■ **Texte extrait**:
++++

Mimosa ECHARD

J’ai choisi de vous parler du travail de cette artiste suite à ma visite de l’exposition « Réclamer la terre » au mois de Juillet 2022.

 Mimosa Echard est née en 1986 à Alès.

Après un baccalauréat en arts appliqués, et une formation en communication visuelle à Marseille, elle vient s’installer à Paris et sort diplômée en 2010 de l’école nationale supérieure des arts décoratifs de Paris.

Le travail qu’elle produit depuis est très fourni et prend des formes aussi différentes que le dessin, la vidéo, la peinture, la sculpture, l’installation, la photographie, la céramique et plus récemment pour sa dernière exposition au Palais de Tokyo le jeu vidéo. 

Elle travaille actuellement dans une petite maison atelier qui donne sur un immense jardin au sein de la Fondation des artistes.

Elle y fait de nombreux allers retours entre l’intérieur et l’extérieur où elle observe les limaces qui l’inspirent, elles lubrifient et digèrent le sol (elles ont une fonction écologique importante) et elles sont hermaphrodites (munies des organes sexuelles des 2 sexes).

++++

■ **Lignes de données**:
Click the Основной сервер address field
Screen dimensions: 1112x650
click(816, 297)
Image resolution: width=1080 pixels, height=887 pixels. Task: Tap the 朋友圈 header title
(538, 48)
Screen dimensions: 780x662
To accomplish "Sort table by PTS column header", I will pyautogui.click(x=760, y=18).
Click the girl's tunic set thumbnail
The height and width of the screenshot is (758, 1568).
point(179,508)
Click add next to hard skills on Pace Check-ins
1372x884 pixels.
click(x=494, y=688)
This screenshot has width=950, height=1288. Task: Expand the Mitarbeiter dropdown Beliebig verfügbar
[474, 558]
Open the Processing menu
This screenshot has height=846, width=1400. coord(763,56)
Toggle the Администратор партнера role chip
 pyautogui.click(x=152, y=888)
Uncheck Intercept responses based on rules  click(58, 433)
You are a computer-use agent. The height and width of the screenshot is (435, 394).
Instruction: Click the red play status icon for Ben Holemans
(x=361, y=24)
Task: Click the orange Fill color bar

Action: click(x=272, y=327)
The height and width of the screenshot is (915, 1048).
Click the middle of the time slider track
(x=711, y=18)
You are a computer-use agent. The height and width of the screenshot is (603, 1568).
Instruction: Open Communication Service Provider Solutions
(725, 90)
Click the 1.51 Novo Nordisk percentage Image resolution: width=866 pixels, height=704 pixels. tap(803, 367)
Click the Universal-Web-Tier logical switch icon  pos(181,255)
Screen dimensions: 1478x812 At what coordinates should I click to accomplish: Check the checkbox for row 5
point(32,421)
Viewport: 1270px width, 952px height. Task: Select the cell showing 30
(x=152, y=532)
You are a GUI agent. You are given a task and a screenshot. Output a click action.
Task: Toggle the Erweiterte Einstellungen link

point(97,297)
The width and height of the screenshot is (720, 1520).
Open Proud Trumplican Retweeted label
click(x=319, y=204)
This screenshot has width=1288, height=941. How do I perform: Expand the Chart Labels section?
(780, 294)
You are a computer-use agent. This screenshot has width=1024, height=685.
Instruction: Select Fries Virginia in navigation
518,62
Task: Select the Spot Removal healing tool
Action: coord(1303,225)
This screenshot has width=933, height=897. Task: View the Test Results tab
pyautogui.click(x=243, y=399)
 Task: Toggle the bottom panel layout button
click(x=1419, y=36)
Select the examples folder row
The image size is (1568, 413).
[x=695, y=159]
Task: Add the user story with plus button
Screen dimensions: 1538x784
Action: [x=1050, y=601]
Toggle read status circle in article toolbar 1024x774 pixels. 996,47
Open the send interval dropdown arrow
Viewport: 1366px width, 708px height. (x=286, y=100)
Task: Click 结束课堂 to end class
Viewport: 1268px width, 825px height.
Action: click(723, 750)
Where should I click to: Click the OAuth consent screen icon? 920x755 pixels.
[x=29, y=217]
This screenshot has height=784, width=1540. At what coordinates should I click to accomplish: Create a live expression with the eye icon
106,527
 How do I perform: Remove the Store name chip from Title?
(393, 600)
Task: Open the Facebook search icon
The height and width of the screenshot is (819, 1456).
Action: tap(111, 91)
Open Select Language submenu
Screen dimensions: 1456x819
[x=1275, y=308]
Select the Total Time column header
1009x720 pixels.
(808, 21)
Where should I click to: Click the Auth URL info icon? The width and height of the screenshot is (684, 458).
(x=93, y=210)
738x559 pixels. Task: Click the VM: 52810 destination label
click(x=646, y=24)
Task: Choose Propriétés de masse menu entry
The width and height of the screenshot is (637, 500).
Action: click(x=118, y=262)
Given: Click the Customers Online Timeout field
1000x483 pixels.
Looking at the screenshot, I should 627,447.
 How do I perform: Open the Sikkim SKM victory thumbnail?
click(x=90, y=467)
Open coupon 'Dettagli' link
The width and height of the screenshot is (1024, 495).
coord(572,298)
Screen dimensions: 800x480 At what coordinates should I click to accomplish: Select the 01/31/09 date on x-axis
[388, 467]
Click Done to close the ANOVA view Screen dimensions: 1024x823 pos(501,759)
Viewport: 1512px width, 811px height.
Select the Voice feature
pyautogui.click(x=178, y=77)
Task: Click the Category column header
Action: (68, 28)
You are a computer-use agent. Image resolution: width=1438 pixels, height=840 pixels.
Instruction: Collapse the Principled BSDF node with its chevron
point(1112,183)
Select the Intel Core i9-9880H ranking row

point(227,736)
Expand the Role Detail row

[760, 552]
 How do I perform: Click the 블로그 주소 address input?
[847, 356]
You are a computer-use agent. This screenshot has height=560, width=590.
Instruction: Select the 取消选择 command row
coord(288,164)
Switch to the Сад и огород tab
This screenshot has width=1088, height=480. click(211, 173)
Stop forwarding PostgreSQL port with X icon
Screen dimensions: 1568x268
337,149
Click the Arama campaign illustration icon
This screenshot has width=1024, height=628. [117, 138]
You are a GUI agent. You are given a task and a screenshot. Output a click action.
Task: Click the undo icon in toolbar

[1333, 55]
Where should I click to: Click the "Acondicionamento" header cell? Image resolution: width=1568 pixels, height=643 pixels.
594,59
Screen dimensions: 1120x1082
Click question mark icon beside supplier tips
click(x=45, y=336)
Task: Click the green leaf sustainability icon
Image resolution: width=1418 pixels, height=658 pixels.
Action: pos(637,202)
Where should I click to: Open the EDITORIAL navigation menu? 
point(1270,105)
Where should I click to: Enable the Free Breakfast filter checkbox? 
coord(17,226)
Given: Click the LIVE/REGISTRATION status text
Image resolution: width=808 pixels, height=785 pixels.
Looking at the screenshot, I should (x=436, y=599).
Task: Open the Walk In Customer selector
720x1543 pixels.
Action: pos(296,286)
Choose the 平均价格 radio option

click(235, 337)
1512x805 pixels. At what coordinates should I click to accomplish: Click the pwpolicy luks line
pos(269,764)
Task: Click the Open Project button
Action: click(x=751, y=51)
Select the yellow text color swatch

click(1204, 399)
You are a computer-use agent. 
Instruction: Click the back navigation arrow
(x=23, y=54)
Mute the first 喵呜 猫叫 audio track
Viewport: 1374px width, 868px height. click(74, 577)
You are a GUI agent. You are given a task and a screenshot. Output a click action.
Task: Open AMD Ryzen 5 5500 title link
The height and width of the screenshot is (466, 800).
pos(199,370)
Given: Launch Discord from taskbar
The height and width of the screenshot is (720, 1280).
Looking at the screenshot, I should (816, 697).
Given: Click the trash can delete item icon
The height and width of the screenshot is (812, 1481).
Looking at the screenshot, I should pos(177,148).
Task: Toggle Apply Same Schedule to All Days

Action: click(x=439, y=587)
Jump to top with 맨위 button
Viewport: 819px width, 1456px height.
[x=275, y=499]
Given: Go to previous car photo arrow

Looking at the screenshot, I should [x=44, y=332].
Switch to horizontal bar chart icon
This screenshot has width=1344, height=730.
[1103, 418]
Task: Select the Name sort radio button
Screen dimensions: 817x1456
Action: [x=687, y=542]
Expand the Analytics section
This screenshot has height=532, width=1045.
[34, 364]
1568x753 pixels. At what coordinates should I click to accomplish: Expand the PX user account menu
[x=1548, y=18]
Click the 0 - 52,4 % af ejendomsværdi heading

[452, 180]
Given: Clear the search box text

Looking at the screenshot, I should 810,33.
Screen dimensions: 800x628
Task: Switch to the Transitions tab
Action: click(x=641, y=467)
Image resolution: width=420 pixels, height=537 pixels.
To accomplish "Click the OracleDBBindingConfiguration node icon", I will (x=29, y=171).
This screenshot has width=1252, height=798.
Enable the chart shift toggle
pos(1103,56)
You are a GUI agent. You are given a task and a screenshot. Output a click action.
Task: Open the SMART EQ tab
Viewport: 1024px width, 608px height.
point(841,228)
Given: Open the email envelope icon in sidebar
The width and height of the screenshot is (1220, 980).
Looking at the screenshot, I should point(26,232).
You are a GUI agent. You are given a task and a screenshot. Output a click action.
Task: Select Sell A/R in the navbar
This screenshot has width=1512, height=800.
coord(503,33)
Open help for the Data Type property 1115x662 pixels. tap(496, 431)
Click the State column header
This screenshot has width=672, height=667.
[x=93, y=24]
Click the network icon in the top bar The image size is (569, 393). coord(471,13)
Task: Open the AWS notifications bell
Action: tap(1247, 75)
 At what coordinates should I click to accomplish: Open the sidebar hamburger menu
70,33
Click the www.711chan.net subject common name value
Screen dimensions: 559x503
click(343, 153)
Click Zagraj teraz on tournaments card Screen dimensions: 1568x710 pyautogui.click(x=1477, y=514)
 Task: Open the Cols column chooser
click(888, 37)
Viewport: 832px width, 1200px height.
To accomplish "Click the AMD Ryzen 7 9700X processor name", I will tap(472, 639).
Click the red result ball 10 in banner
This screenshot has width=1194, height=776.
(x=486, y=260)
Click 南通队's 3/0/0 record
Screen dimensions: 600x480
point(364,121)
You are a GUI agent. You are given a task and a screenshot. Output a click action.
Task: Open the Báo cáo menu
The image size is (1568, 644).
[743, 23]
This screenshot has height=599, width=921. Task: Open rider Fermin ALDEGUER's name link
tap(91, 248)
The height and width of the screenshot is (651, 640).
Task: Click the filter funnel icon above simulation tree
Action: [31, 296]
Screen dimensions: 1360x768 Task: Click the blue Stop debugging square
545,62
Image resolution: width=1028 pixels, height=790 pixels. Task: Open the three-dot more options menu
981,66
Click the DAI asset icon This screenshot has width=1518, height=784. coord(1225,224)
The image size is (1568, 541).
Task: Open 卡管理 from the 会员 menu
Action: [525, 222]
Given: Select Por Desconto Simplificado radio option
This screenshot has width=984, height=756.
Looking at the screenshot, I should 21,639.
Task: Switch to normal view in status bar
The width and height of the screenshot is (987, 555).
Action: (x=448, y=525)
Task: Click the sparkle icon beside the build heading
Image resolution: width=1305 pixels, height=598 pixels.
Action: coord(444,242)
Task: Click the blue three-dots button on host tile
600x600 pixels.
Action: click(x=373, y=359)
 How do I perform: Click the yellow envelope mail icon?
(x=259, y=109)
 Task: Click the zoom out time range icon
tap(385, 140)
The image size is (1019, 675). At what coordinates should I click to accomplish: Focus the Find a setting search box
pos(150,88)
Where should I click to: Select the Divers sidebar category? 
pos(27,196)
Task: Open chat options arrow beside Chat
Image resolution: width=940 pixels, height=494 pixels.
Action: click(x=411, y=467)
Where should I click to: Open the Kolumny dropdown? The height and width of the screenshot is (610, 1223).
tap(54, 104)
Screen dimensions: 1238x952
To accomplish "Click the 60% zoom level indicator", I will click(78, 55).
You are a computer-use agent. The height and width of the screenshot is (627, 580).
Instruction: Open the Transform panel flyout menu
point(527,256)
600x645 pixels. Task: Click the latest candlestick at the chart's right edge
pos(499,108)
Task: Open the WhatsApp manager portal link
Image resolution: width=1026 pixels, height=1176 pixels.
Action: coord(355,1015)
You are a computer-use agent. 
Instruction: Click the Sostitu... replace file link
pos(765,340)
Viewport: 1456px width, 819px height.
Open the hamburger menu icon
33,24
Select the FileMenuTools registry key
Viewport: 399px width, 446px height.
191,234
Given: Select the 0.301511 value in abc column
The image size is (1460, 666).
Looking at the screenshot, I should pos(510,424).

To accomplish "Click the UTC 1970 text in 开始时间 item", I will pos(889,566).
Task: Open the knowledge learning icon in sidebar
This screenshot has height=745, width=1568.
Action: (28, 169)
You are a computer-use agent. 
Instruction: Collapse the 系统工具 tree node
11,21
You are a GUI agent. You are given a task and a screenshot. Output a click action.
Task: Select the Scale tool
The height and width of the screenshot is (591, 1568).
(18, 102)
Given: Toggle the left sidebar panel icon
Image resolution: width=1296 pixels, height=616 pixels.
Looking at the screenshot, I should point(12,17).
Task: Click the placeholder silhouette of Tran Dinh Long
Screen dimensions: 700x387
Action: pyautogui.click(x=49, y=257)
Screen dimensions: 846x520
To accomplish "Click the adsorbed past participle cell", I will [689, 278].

++++

■ **Tâches**:
1 – D'après le texte sur Mimosa Echard, qu'est-ce qui a conduit au choix de présenter le travail de cette artiste ? Répondez en une à trois phrases.
2 – Dans les lignes de données, réécrivez le passage allant de la ligne qui contient « Where should I click to: Enable » jusqu'à celle qui contient « Looking at the screenshot, I should (x=436, y=599). », en remplaçant « Free Breakfast » par « Free Parking » sans rien modifier d'autre.

■ **Liste des réponses**:
1 – Ce choix fait suite à une visite de l'exposition « Réclamer la terre » en juillet 2022.

2 –
Where should I click to: Enable the Free Parking filter checkbox? 
coord(17,226)
Given: Click the LIVE/REGISTRATION status text
Image resolution: width=808 pixels, height=785 pixels.
Looking at the screenshot, I should (x=436, y=599).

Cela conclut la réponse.